■ Work required:
Go through the entries below and copy every line that holds the word "menu".

■ Source records:
########################################
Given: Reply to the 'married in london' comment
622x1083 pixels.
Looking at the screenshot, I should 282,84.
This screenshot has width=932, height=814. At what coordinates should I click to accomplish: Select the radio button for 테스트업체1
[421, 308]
########################################
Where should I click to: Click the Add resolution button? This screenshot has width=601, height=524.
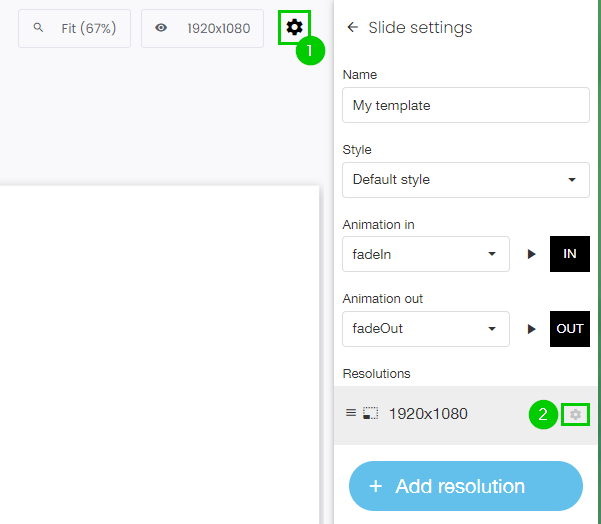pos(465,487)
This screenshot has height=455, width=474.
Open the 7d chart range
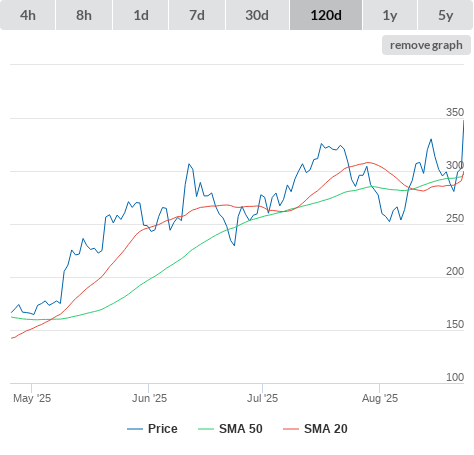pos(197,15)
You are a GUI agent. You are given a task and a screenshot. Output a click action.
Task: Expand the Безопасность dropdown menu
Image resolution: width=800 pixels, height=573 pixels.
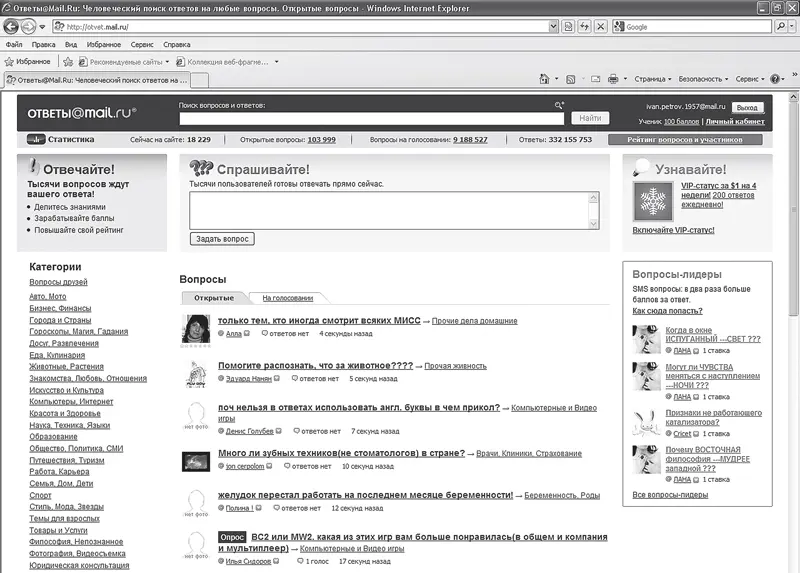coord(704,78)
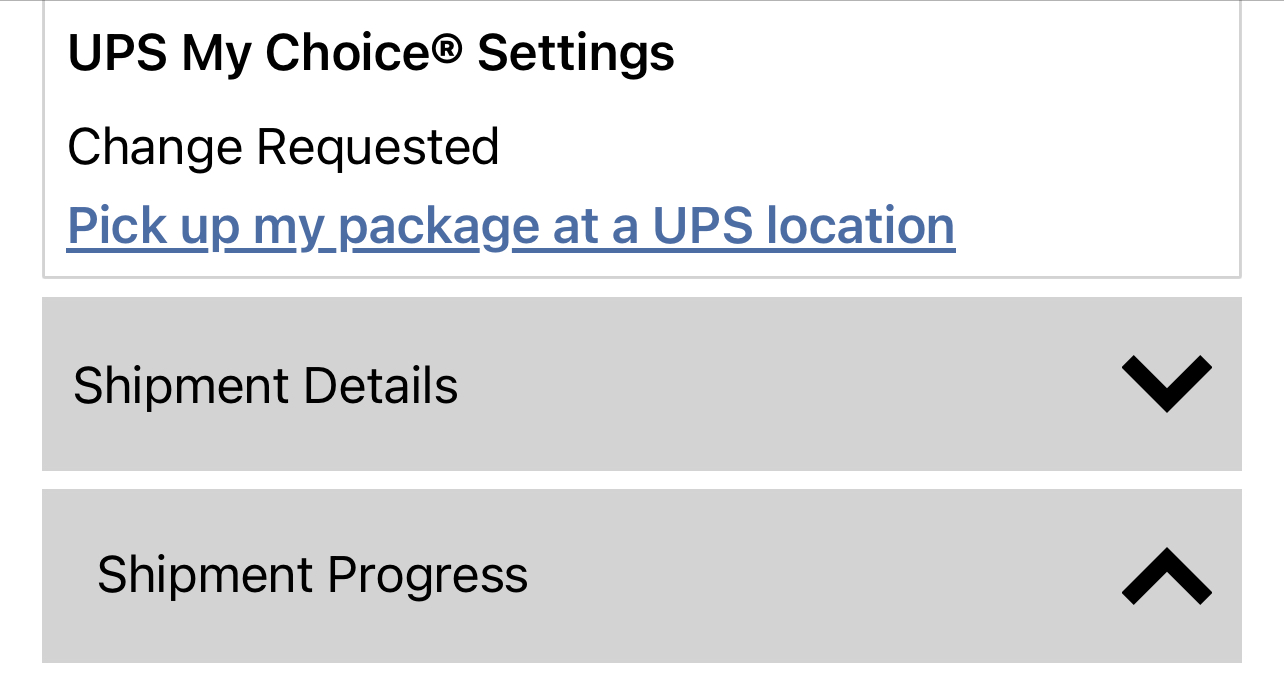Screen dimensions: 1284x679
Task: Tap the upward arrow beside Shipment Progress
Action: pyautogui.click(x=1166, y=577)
########################################
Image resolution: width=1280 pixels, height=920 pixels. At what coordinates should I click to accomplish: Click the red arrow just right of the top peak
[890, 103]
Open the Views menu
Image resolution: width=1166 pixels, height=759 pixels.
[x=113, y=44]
########################################
■ Problem solution:
Task: Expand the Безопасность dropdown menu
Open the Views menu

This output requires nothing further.